## Goal of the exercise
If a line below includes the string "computer", copy it.

Stored data
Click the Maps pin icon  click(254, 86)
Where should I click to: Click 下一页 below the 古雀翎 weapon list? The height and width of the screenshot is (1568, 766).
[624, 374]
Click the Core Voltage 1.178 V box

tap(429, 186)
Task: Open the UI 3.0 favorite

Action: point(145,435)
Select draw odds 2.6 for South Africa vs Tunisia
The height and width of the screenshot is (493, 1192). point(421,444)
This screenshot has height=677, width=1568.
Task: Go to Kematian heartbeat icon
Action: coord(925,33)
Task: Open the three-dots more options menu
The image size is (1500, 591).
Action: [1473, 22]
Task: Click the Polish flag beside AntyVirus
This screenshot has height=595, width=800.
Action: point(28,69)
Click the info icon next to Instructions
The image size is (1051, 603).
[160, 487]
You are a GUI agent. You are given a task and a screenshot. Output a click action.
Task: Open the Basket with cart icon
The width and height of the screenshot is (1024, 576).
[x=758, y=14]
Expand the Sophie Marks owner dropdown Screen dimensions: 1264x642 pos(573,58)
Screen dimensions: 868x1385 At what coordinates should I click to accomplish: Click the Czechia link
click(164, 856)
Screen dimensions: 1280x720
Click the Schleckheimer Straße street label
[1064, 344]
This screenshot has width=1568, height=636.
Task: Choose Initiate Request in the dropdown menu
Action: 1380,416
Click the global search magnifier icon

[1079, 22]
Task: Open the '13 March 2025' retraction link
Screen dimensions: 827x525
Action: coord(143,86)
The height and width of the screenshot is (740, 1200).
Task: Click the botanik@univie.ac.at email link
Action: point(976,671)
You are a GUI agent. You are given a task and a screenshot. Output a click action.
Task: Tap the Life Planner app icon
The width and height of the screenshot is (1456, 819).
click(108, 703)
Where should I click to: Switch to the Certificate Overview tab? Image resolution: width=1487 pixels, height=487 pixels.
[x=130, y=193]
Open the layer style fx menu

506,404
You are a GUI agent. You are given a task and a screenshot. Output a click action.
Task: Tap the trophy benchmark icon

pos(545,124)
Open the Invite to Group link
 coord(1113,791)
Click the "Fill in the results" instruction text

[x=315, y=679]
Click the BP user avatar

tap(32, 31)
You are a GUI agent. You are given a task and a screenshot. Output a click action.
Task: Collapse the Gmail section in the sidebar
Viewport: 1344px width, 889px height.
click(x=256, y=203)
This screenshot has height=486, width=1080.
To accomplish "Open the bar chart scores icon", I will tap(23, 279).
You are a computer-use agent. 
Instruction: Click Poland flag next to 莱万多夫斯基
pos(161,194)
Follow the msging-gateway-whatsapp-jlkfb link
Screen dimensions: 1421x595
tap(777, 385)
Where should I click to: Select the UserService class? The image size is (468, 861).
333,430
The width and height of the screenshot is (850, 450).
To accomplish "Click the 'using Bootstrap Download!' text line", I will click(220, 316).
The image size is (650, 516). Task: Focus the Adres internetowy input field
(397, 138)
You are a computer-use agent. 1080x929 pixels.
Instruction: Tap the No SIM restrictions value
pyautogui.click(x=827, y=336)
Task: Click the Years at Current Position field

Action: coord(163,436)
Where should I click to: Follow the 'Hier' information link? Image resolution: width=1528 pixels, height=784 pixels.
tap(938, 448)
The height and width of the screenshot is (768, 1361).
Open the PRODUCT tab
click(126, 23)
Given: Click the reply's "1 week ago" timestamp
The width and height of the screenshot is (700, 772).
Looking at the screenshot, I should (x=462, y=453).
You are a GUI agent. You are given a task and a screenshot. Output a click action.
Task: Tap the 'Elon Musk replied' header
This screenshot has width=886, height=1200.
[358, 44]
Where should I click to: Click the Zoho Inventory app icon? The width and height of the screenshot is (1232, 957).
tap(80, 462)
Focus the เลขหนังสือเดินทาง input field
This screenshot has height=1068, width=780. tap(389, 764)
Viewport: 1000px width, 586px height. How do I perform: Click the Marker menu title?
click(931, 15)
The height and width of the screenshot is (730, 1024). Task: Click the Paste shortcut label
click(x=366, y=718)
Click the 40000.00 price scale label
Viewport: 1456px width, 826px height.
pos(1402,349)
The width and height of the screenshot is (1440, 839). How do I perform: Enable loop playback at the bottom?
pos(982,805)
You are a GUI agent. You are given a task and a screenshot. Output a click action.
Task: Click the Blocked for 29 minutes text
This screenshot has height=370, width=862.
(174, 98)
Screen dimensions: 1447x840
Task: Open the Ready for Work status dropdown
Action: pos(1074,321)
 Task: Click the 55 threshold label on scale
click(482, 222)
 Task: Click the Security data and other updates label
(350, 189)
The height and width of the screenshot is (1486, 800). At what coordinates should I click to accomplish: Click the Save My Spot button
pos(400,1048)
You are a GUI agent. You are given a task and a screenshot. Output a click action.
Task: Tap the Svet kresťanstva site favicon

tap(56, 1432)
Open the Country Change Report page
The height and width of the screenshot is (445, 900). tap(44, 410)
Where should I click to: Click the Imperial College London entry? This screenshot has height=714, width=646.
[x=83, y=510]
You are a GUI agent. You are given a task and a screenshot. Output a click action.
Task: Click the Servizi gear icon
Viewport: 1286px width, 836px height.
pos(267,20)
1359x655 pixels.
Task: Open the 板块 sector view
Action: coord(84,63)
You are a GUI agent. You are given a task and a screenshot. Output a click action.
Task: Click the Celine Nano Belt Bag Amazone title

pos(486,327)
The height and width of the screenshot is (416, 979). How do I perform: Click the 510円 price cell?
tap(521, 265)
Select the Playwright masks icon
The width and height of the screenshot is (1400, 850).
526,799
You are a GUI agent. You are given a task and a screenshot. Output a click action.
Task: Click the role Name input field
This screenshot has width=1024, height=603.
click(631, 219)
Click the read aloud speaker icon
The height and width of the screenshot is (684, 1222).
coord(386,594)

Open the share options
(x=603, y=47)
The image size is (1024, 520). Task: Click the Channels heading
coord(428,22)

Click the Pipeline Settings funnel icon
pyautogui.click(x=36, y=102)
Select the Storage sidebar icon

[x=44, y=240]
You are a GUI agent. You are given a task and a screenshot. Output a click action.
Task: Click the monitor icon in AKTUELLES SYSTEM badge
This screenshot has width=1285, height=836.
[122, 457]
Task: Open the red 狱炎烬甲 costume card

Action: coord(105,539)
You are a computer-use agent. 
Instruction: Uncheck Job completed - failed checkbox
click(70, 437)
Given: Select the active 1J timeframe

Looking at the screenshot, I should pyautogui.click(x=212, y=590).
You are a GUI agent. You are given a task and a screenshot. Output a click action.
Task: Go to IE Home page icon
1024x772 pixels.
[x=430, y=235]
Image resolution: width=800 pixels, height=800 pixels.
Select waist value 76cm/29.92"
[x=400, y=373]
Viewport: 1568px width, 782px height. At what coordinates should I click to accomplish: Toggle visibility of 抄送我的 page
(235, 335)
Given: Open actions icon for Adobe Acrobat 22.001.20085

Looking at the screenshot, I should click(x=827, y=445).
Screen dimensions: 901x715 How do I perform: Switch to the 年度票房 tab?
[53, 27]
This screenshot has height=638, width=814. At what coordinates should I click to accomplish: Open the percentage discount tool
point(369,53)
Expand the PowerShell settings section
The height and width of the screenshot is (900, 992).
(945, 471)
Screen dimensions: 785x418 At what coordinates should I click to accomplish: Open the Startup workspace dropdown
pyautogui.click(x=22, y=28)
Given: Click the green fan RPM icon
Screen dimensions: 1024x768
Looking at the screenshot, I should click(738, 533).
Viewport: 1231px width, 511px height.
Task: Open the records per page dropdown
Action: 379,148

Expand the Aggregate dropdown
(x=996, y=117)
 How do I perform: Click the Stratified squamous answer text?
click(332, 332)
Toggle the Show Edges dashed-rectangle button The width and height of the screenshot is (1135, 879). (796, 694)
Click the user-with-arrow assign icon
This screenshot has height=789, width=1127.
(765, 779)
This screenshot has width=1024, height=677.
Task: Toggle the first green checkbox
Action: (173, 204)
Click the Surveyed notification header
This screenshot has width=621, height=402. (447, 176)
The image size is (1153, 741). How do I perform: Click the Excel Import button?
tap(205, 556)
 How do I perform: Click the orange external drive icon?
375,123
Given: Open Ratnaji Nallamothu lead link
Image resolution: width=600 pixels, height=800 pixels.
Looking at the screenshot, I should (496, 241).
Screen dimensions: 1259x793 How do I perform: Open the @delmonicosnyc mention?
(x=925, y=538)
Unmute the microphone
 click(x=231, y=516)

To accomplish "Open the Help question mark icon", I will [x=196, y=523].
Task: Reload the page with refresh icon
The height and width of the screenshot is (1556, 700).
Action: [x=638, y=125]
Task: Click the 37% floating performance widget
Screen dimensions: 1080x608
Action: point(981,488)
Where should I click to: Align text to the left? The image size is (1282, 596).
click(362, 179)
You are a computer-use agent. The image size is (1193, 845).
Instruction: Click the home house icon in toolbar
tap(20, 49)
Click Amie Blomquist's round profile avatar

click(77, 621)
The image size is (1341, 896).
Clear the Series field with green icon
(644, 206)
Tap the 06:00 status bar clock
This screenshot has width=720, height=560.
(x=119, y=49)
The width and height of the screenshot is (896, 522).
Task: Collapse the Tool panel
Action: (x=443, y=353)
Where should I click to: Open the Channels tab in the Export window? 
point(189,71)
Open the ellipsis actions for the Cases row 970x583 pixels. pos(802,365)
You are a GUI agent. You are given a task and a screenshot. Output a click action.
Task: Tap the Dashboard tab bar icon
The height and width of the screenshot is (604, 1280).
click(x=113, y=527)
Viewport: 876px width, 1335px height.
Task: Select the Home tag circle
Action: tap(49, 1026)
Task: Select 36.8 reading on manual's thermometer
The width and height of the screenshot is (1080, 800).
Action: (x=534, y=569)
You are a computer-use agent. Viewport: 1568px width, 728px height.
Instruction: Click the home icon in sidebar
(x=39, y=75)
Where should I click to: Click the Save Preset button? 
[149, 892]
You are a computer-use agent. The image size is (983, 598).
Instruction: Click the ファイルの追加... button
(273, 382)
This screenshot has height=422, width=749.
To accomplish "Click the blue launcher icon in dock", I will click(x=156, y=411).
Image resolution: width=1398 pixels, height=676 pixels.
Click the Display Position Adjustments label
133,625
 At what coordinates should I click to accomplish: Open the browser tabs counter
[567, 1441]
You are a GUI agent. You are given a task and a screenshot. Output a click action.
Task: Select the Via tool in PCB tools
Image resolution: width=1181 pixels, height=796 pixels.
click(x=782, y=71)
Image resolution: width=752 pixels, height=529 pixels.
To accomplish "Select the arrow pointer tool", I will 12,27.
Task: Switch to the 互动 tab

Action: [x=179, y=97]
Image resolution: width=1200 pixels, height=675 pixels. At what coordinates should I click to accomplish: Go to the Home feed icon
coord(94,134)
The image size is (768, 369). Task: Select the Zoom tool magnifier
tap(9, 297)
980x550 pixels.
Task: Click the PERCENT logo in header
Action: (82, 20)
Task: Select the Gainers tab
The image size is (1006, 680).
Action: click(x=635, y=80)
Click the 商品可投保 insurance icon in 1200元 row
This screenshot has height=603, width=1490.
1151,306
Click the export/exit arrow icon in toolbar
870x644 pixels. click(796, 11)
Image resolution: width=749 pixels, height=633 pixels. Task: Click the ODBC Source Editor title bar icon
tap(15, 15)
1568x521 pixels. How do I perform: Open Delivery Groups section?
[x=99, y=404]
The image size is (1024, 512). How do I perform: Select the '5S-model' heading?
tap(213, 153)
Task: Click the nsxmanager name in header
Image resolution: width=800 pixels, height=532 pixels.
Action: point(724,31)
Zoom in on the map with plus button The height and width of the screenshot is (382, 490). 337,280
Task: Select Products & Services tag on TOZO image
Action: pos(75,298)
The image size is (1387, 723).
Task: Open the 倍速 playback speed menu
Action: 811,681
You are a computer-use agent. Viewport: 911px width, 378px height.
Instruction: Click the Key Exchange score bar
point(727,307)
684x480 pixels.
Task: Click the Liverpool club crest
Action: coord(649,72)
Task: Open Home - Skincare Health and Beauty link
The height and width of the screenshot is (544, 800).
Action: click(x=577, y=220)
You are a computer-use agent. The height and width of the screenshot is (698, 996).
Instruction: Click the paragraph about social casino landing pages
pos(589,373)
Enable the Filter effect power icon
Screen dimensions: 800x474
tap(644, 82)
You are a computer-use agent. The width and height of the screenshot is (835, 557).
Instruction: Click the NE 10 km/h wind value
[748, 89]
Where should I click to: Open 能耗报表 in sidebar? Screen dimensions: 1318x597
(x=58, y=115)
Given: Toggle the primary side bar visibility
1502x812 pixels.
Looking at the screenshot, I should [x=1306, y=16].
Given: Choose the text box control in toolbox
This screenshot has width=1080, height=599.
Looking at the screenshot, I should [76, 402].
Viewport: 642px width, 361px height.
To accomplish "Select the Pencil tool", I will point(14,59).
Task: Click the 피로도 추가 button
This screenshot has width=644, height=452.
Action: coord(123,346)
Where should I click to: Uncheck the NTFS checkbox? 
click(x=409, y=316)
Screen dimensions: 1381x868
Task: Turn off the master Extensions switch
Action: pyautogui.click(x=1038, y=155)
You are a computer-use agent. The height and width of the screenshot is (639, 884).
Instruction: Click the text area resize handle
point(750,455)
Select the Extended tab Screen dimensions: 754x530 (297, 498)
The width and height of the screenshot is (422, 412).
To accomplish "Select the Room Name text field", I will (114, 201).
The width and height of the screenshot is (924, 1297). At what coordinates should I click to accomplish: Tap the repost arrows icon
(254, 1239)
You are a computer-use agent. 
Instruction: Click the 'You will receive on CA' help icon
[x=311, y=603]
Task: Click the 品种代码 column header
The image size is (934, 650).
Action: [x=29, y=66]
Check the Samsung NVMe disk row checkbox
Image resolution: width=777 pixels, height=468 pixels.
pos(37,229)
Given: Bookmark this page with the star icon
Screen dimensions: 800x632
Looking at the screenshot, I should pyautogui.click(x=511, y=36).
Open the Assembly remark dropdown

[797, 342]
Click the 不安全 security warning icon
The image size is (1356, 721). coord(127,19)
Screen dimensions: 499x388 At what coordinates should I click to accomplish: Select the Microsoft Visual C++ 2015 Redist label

## Reply
You are a computer-use agent. 
You are a computer-use agent. 1080x929 pixels.
You are a computer-use agent. 
You are a computer-use agent. The image size is (1193, 845).
You are a computer-use agent. Viewport: 1568px width, 728px height.
You are a computer-use agent. The image size is (983, 598).
You are a computer-use agent. Viewport: 911px width, 378px height.
You are a computer-use agent. The height and width of the screenshot is (698, 996).
You are a computer-use agent. The width and height of the screenshot is (835, 557).
You are a computer-use agent. The height and width of the screenshot is (639, 884).
You are a computer-use agent. 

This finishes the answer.